Chapter 8: A Calm in the Storm
GRACE FOR KATHLEEN
1. Childhood Bliss
2. The Breakdown
3. A Normal Life
4. The Plumbing Days
5. Illness Returns
6. Samoa
7. Under Attack
8. A Calm in the Storm
9. Another World
10. Moving Forward
11. Closing Words
12. The Awakening: The Reality of Mental Illness
POETRY
A mountain of madness is where all be, no shelter to protect or cover me. Something I wrote in my journal. I always had a journal, always had something to write my feelings, my fears, my joys, my hopes, always being grateful for what I had, a home a mother who loved me a daughter to love, and most of all my sanity. No more visions or voices or weird things happening to me. I was doing well but I was putting on weight. I found myself going to church, soon I got in a class to be confirmed, I made new friends and enjoyed the class. I spent my days taking care of Candace writing my poetry which were my prayers, seeing a new doctor taking my medication. With my poetic mind I found myself getting lost in the grace of my Lord.
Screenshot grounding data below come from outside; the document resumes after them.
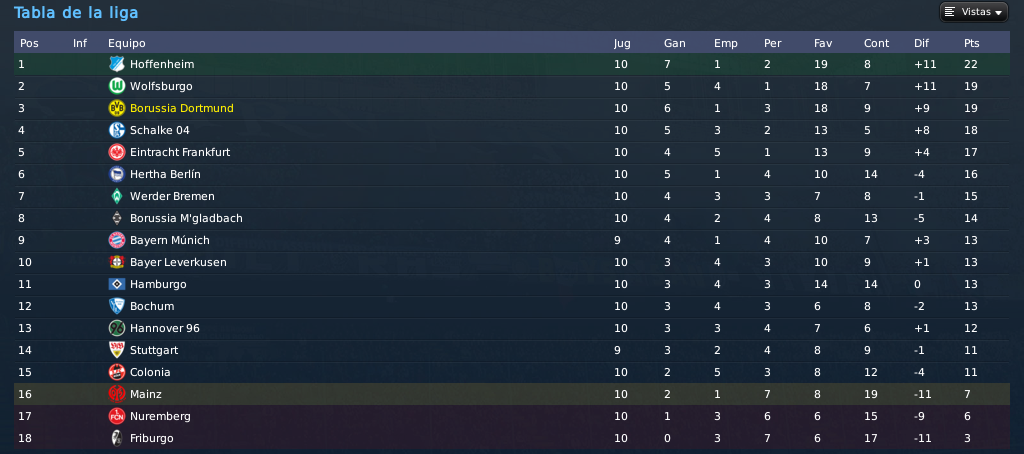Select the Werder Bremen diamond logo
Screen dimensions: 1024x454
pyautogui.click(x=117, y=196)
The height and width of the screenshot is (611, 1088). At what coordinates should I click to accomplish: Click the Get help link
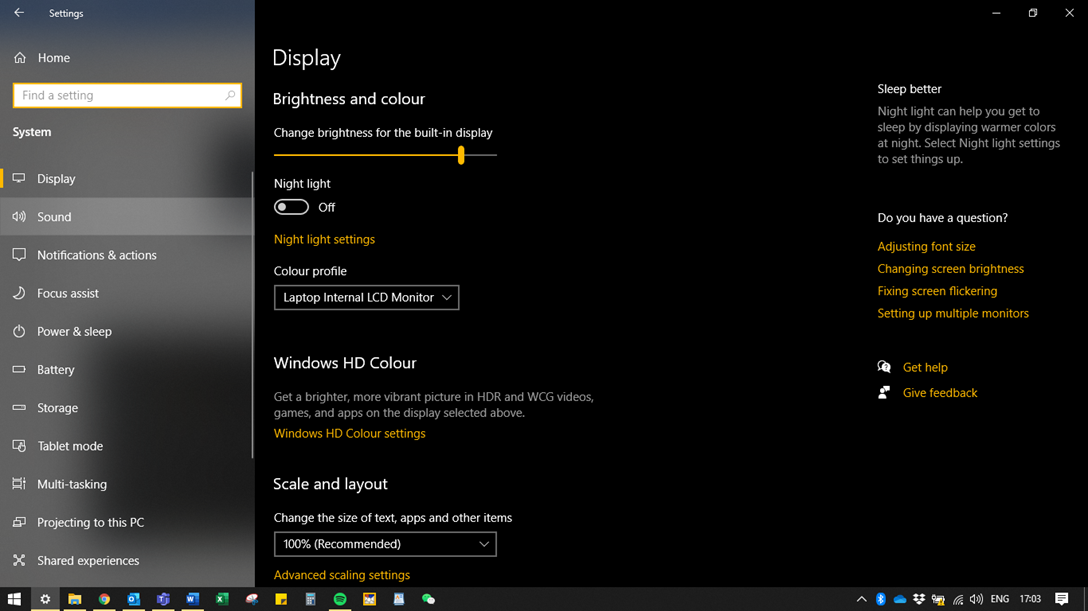pyautogui.click(x=924, y=367)
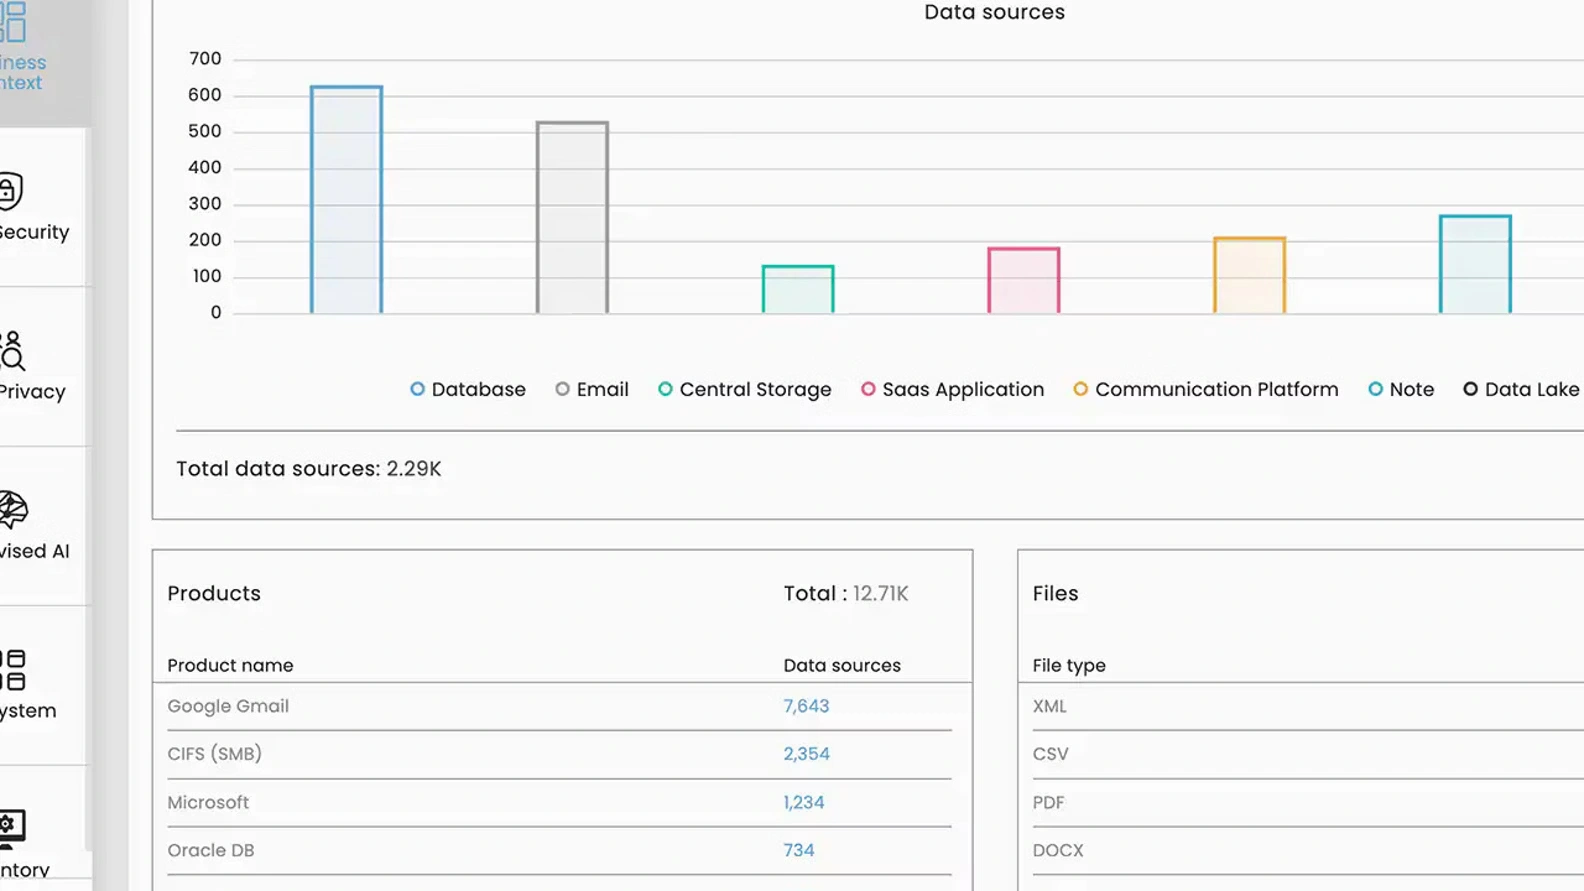Select the Supervised AI brain icon
The height and width of the screenshot is (891, 1584).
(x=14, y=510)
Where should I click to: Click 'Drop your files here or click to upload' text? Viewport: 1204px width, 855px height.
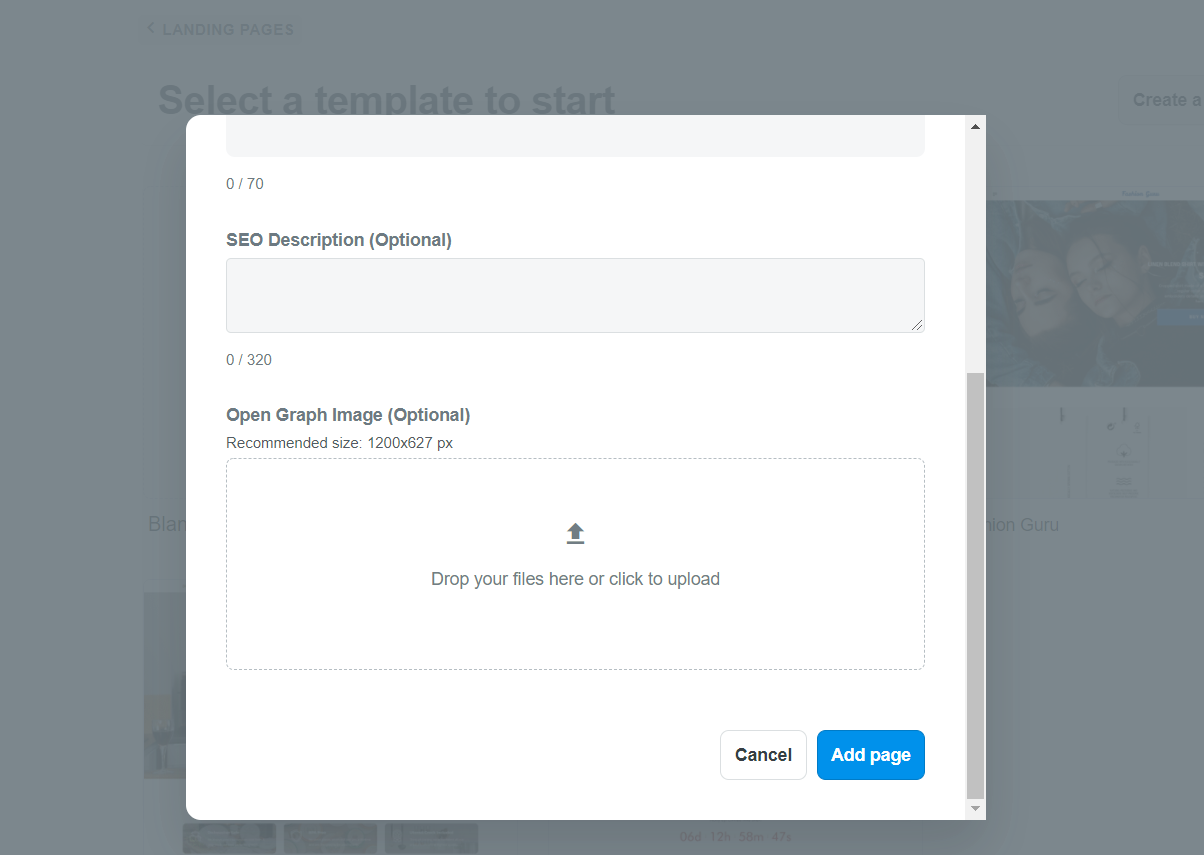point(575,579)
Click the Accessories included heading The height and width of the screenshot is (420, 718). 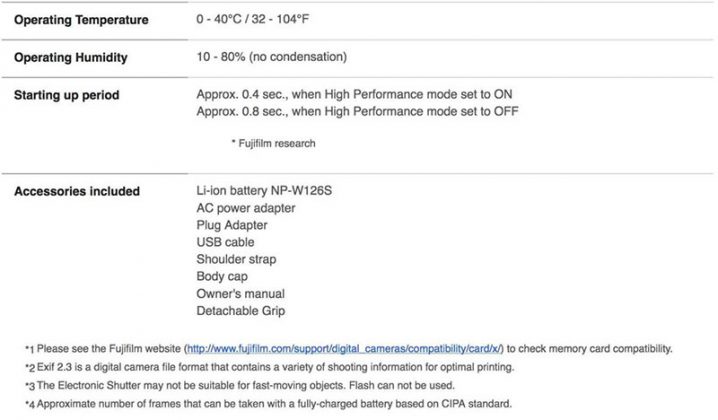coord(76,191)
The secret is hidden within my eyes,
Listen to the thunder of your fathers crys,
You hold the cup of purity within,
Follow the path of forgiven sin,
Look to the stars follow west,
The treasure is hidden in the chest,
Find the key within your heart,
Lead the path of a brand new start,
Get to the gate and bring the key,
The land is fruitful among the sea,
Present your offering I am above,
Treasures you'll find from the prince of love,
My first love is the man I thought would never want me, but he does and I am afraid to love him, because I don't know how to handle true love, I don't know how to love back, its to scary rejection would really hurt my fragile heart, yet he is the only man who came into my life to say Kathy I care Kathy I am here for you, follow me. My first love is Jesus.
Friends stopped calling me, my brothers and sister acted like nothing ever happened, My mother was happy with me I was taking my medication and seeing the doctor. I was depressed I was hi a darkness I didn't want to be in, then the dreams began, Heavenly dreams, I was in a well under the water looking up where mother Mary appeared she threw a rose in the well and said you are a reflection of my perfection. Another dream I was sitting on my bed and up above me was a great ship a man poured a bucket of blood over me then a bucket of water, cleaning me from the evil I had been through, then a rope fell from the boat and I woke up. Another dream I had I was in complete darkness then Jesus poured a bucket of bright colors on me filling my spirit with new hope, filling my heart with love and grace. These dreams were very welcomed for I was depressed and it was as if the Lord was healing me in dreams and gave me more Inspiration to write my poetry. Time went by and in April of 1996 I got my confirmation.
I had no one to trust, now I trust in him, I had no one to understand me, he understands, I had no male figure to love, I love him, I had no hope, I hope with him, I had no respect for men, I respect him, and I had no friends, now he is my friend. I was lost for so long, he never stopped searching for me. Though the darkest days of my life he was there, as if he took me as a candle and sheltered me from the wind.
Peace be with you lord, silent is my heart the beauty of your light is in it, I have not slipped, the moss on the rocks are not there, Lord you are my rock, I am pure, you love me, I try so hard to be good, If I am not pure yet may your blessings purify me, Lord I am your maid servant, I love you! Thy rod and thy staff they comport me.
I relieved stress from writing my poetry, finding myself bored I was reading in the paper about the homeless shelters in San Francisco, so I went to one and asked if I could be of service giving free haircuts, they said yes that would be great, so I started going to the shelter giving haircuts every couple of weeks, giving make-up classes I even went to my school were I got my cosmetology license and got students to come to the shelters and give free haircuts I was having a good time and even taking a bit of weight off as time went by I was feeling better not depressed keeping busy was my best friend. Life went on Candace was doing well in school my mother happy I was living a simple life.
Soon 1997 was upon me, I was keeping busy losing weight taking care of Candace, Going to church, One day at church a friend came up to me and asked me if I would like to go on a spiritual retreat, she said it's called a cursillo, were you stay for the weekend and draw close to God, I thought that sounded lovely and said sure I would love to go, so on 2-1-97 I packed my bag for the weekend and drove to an old convent in San Francisco.